*** Data shown ***
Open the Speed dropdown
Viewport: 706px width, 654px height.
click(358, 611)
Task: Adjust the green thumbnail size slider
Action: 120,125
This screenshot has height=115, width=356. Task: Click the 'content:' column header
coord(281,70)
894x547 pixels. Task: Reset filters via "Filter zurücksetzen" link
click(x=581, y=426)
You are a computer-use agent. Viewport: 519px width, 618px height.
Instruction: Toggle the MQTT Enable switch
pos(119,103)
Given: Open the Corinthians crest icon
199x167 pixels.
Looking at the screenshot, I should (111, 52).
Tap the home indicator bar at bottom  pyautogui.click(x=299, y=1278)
***
*** Data shown ***
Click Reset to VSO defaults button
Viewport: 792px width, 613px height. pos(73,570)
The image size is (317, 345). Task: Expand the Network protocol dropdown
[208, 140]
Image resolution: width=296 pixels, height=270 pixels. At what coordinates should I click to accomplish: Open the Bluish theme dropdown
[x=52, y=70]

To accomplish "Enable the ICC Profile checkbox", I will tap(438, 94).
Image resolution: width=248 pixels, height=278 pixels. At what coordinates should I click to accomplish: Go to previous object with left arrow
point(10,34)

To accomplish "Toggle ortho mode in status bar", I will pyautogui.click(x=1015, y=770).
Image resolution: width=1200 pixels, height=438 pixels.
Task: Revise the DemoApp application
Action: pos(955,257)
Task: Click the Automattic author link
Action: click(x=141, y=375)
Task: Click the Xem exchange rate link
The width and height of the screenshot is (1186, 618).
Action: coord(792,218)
***
*** Data shown ***
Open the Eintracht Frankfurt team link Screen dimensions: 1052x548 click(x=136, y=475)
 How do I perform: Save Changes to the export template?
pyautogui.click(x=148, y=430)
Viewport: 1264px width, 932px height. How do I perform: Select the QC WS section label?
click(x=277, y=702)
***
Your task. Turn the part above that opens with the line containing "The image size" and closes with the line containing "Action: coord(792,218)", both included, into a JSON list of strings with one string per line. Leave out blank lines.

Result.
[
  "The image size is (317, 345). Task: Expand the Network protocol dropdown",
  "[208, 140]",
  "Image resolution: width=296 pixels, height=270 pixels. At what coordinates should I click to accomplish: Open the Bluish theme dropdown",
  "[x=52, y=70]",
  "To accomplish \"Enable the ICC Profile checkbox\", I will tap(438, 94).",
  "Image resolution: width=248 pixels, height=278 pixels. At what coordinates should I click to accomplish: Go to previous object with left arrow",
  "point(10,34)",
  "To accomplish \"Toggle ortho mode in status bar\", I will pyautogui.click(x=1015, y=770).",
  "Image resolution: width=1200 pixels, height=438 pixels.",
  "Task: Revise the DemoApp application",
  "Action: pos(955,257)",
  "Task: Click the Automattic author link",
  "Action: click(x=141, y=375)",
  "Task: Click the Xem exchange rate link",
  "The width and height of the screenshot is (1186, 618).",
  "Action: coord(792,218)"
]